This advanced validation workflow component, Rule-based XML validation, can validate XML according to rules.
The rules for rule-based validation can be used to validate documents in XML format.
A suggestion for implementation can be found here.
The component has a single parameter:
The validation rules must be setup in a schematron file (.sch) in the validation section of the Library.
When you insert this component, then matching conditions are also inserted as below:
An example of a rule based validation can be found here.
You can then insert workflow component in the valid and invalid subtrees to setup what should happen depending on the validation, and report the result of the validation with either of these workflow components:
1.Rule based validation to log.
2.Rule based validation report to text attachment.
3.Rule based validation report to XML attachment.
Validation rules
The rules must be described in the the standard ISO Schematron format.
For the Schematron files to be accessible in InterFormNG2 workflows, they must be uploaded to the library under "Validation rules" and have the file extension .sch.
The basic structure of a Schematron file is this:
<?xml version="1.0" encoding="UTF-8" standalone="no"?>
<schema xmlns="http://purl.oclc.org/dsdl/schematron">
<pattern>
<rule context="XPATH">
<assert test="XPATH">ERROR_DESCRIPTION</assert>
</rule>
</pattern>
</schema>
You can add as many patterns as you like. The purpose of a pattern is simply to group a set of rules. Each pattern can have multiple rules and each rule can have multiple asserts.
Let us try to validate this XML document:
<?xml version="1.0" encoding="UTF-8"?>
<Persons>
<Person Title="Mr">
<Name>John Doe</Name>
<Gender>Male</Gender>
<CustomerId>1000</CustomerId>
<Email>jd@example.com</Email>
</Person>
<Person Title="Mr">
<Name>Michael Smith</Name>
<Gender>Male</Gender>
<CustomerId>1001</CustomerId>
<Initials>JS</Initials>
<Email>js@example.com</Email>
</Person>
<Person Title="Mrs">
<Name>Jane Doe</Name>
<Gender>Female</Gender>
<CustomerId>1099</CustomerId>
<Initials>JD</Initials>
</Person>
</Persons>
When creating a rule, the context attribute must be an XPath expression that identifies the node-set that we want to validate.

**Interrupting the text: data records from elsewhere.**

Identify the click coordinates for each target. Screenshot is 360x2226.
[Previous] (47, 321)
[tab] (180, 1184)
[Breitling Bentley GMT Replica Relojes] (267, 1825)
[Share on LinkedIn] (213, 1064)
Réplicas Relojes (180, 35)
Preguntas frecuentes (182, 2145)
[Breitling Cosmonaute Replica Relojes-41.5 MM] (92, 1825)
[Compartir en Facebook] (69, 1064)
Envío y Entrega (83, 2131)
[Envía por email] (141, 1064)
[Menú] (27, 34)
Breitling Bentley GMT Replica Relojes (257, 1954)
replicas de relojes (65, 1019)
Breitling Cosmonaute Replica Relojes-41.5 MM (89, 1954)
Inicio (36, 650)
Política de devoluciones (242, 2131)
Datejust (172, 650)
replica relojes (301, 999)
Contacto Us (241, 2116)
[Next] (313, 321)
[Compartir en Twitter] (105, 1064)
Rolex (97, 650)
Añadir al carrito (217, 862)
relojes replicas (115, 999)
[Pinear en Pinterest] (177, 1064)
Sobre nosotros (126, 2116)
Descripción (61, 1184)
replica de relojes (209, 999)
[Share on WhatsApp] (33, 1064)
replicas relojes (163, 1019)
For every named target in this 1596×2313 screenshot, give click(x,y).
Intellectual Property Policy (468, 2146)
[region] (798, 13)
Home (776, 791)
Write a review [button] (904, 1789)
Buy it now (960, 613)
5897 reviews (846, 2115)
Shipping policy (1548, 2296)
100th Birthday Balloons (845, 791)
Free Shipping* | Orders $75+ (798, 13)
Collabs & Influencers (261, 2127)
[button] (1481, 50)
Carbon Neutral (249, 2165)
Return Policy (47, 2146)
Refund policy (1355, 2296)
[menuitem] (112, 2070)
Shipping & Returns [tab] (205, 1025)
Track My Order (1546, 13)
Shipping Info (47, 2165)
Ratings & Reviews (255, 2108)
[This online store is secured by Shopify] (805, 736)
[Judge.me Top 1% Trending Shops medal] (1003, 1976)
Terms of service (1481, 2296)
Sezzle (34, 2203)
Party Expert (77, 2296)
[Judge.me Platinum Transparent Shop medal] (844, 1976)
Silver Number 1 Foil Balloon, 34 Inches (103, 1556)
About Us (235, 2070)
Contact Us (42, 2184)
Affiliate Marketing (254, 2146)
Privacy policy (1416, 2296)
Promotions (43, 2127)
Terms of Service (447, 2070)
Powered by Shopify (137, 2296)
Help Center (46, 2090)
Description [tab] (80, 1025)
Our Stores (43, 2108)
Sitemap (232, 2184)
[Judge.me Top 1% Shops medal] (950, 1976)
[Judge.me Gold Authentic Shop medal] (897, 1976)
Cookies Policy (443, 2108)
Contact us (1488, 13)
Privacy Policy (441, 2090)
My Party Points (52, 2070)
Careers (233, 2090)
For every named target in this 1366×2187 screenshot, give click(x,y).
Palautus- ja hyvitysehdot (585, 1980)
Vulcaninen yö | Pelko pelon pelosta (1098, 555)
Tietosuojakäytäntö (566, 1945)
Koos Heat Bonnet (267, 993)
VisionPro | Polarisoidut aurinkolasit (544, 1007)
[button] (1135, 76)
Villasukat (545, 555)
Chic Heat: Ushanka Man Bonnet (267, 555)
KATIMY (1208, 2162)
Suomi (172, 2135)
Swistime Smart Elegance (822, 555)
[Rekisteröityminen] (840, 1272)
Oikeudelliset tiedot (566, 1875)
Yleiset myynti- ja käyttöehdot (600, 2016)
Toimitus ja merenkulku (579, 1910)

To validate every person element, the context must be "Persons/Person", like this:
<rule context="Persons/Person">
</rule>
Now we can add the rules for Person elements. In each assert, the test attribute must be an XPath expression that must be true when the person element is valid. The XPath expressions can use any XPath v2.0 functions that are valid in XSL. The text for the assert is the error message that should be displayed in the report, if the XPath expression evaluates to false.
Common rule patterns
Validate existence of an attribute. To check if an attribute exists, do:
test="@ATTRIBUTE-NAME"
Validate existence of an element. To check if an element exists, do:
test="ELEMENT-NAME"
To validate the number of characters in a string, use the XPath function "string-length" in a logic expression.
Since < is a reserved character in XML, less than (<) can be written as "lt" and "less than or equal" (<=) can be written as "le".
For instance to check if the text in an element is 10 characters or less.
test="string-length(ELEMENT-NAME) le 10"
To validate if the contents of an element is a numeric value, use the XPath function "number":
test="number(ELEMENT-NAME)"
To validate the boundaries of a numeric value, use a logic expression like this:
test="ELEMENT-NAME >= 1000"
Example
The below is an example of an entire ruleset for the Persons XML example above:
<?xml version="1.0" encoding="UTF-8" standalone="no"?>
<schema xmlns="http://purl.oclc.org/dsdl/schematron">
<pattern>
<rule context="Persons/Person">
<assert test="@Title">The element Person must have a Title attribute</assert>
<assert test="number(CustomerId)">The element CustomerId must be numeric</assert>
<assert test="number(CustomerId) >= 1000">The element CustomerId must be at least 1000</assert>
<assert test="@Title='Mr' or @Title='Mrs' or @Title='Ms'">Title must be Mr, Mrs or Ms</assert>
<assert test="string-length(Initials) le 3">Initials must be no more than 3 characters</assert>
<assert test="not(Email) or contains(Email,'@')">Email address must contain a @</assert>
</rule>
<rule context="Persons">
<assert test="count(Person) > 0">The document must contain at least one person</assert>
</rule>
</pattern>
</schema>
Tool support
If you need tool support to help with the authoring of Schematron files, some editors are available, for instance OxygenXML: https://www.oxygenxml.com/xml_editor.html
Error report
When a Schematron validation is executed, a report in XML format is generated. The report contains all of the failed test cases and display the defined error message for that test.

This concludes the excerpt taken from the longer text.